▸ Requirements
Please print the items below without any change, beginning at the line that contains "Image resolution: width=1568" and stopping after the line that contains "(x=353, y=1439)".

▸ Extracted records
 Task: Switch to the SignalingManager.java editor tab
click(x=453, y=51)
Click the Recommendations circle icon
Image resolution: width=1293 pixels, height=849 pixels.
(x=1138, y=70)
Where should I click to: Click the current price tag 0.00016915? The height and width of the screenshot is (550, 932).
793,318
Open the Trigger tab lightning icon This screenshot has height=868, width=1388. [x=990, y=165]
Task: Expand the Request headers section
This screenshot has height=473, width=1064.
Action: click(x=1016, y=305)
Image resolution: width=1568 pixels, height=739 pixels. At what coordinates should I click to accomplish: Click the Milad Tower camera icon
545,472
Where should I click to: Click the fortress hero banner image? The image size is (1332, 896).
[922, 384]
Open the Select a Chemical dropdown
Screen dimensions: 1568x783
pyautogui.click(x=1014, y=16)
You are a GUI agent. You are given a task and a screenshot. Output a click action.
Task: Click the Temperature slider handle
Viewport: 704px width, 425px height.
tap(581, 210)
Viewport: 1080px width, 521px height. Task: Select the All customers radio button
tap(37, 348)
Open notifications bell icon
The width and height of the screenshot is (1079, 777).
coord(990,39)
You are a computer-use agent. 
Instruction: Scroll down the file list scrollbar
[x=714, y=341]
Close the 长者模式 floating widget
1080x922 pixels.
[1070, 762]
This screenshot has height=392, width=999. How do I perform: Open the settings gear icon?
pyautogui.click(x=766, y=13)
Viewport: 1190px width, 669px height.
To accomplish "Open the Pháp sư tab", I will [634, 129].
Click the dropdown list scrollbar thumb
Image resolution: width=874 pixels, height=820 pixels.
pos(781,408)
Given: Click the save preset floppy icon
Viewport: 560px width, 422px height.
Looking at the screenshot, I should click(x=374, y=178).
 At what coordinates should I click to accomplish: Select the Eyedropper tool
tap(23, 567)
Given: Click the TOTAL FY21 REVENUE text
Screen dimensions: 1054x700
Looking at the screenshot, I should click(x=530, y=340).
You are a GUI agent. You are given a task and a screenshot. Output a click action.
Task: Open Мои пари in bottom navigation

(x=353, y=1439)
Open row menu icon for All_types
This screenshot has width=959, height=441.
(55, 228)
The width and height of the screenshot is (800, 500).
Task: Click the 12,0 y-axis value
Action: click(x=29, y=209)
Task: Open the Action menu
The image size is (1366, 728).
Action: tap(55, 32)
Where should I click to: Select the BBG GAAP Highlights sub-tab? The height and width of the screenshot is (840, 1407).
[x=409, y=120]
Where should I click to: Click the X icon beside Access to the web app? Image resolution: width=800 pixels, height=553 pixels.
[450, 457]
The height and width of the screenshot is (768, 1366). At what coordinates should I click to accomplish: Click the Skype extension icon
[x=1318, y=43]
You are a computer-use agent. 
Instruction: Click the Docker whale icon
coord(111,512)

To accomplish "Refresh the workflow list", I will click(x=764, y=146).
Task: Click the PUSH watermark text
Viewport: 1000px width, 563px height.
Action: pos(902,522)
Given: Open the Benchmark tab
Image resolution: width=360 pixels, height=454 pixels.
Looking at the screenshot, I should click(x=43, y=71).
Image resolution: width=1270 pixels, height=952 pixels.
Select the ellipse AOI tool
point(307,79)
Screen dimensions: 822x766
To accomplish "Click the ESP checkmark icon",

▸ Correct answer
Image resolution: width=1568 pixels, height=739 pixels. At what coordinates should I click to accomplish: Click the Milad Tower camera icon
545,472
Where should I click to: Click the fortress hero banner image? The image size is (1332, 896).
[922, 384]
Open the Select a Chemical dropdown
Screen dimensions: 1568x783
pyautogui.click(x=1014, y=16)
You are a GUI agent. You are given a task and a screenshot. Output a click action.
Task: Click the Temperature slider handle
Viewport: 704px width, 425px height.
tap(581, 210)
Viewport: 1080px width, 521px height. Task: Select the All customers radio button
tap(37, 348)
Open notifications bell icon
The width and height of the screenshot is (1079, 777).
coord(990,39)
You are a computer-use agent. 
Instruction: Scroll down the file list scrollbar
[x=714, y=341]
Close the 长者模式 floating widget
1080x922 pixels.
[1070, 762]
This screenshot has height=392, width=999. How do I perform: Open the settings gear icon?
pyautogui.click(x=766, y=13)
Viewport: 1190px width, 669px height.
To accomplish "Open the Pháp sư tab", I will [634, 129].
Click the dropdown list scrollbar thumb
Image resolution: width=874 pixels, height=820 pixels.
pos(781,408)
Given: Click the save preset floppy icon
Viewport: 560px width, 422px height.
Looking at the screenshot, I should click(x=374, y=178).
 At what coordinates should I click to accomplish: Select the Eyedropper tool
tap(23, 567)
Given: Click the TOTAL FY21 REVENUE text
Screen dimensions: 1054x700
Looking at the screenshot, I should click(x=530, y=340).
You are a GUI agent. You are given a task and a screenshot. Output a click action.
Task: Open Мои пари in bottom navigation

(x=353, y=1439)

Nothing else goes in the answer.